# "Disk is not formatted..."



## The Maestro (Jan 27, 2008)

I just got this error, and from what I've read I'm almost screwed lol. Here's the thing though, I got the error on my SD mini card from my camcorder, which I had been using no more then 5 minutes before. I was recording a video, then opened it up on XP. I didn't like the way it turned out so I deleted it (which I've done countless times before, making sure to delete only the video and the video temp file). I take it out, plug it into the camcorder and it tells me it's got a card/memory error. I put it right back into the comp, and that error pops up. 

I tried using that TestDisk and couldn't actually work it properly. I also used PC file inspector recovery, and it found everything on it but didn't repair the drive. Here's a picture of Data Doctor recovery and what it tells me.....

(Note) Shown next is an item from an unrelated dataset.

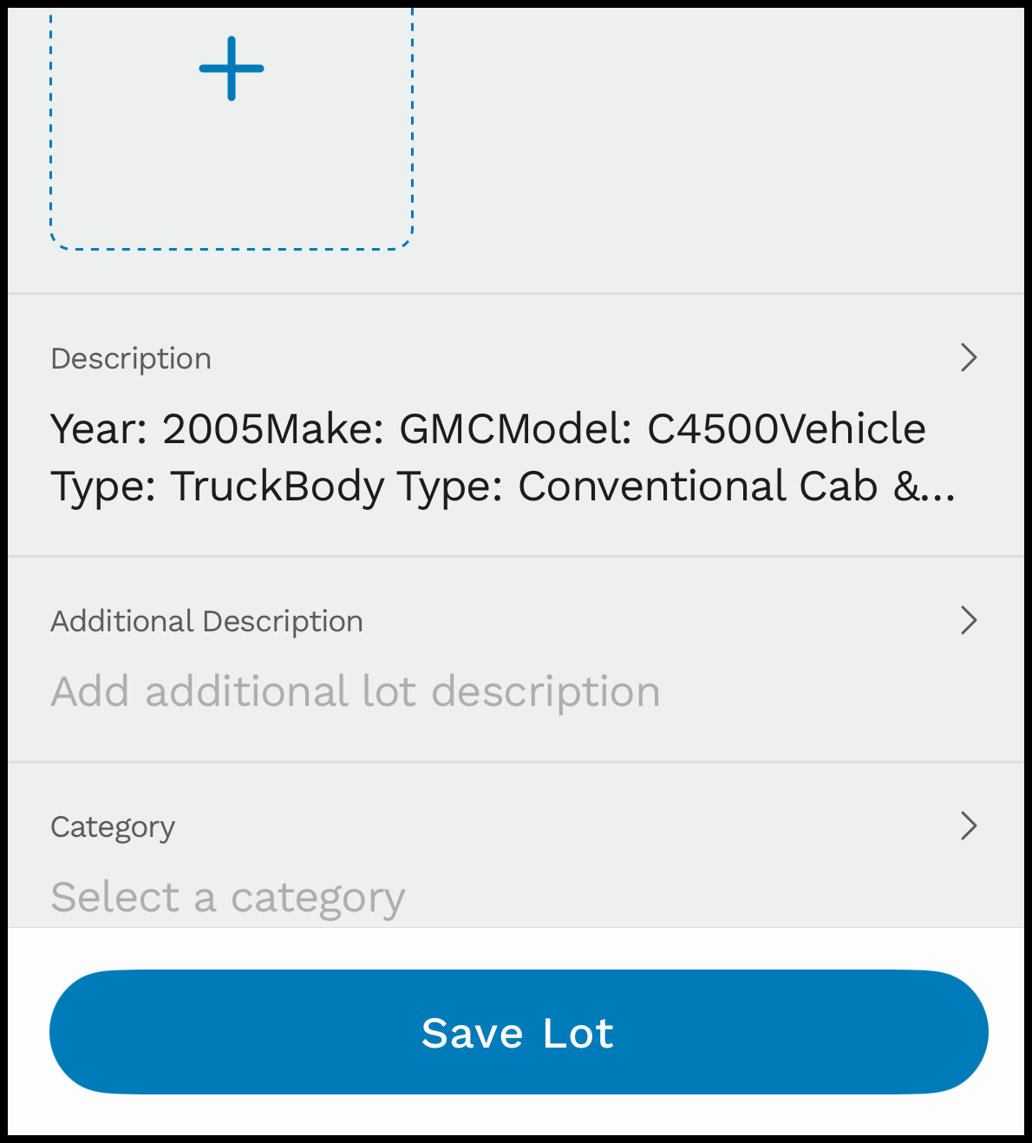
Task: Click the right-facing chevron in the Category row
Action: point(969,826)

There's nothing on it I want to save, I just want it to work again. What should I do?


----------



## The Maestro (Jan 27, 2008)

I got it! For anybody else having this problem, here' the solution. I downloaded the program PC inspector File Recovery. Install it and find the drive that isn't working. After it's all finished (took me about 9 mins) verify that you've got the files you need to get off, and that the directory is in fact repaired or still in tact. Copy them somewhere safe, then close the program. Next, click on the drive that gives you the error for formatting, and click yes to format it. When I previously tried this, I got another error telling me that it cannot be formatted, that was pre PC inspector.

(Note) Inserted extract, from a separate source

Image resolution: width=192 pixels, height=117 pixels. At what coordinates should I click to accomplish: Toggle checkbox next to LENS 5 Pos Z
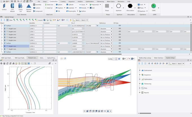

Click yes to verify you are formatting and that your data will be lost. After it's complete, you're done. The SD card now is accessible.

The reason for the error was that when I was deleting the files (video or picture), I just deleted the files, not the folder. So if you do that enough times, you'll have enough folders left over that when something tries to access your previously saved stuff, it gets confused with all those folders and tells you there's an error. So if you delete them, there should be no problem, assuming the card itself hasn't been damaged.


----------



## The Maestro (Jan 27, 2008)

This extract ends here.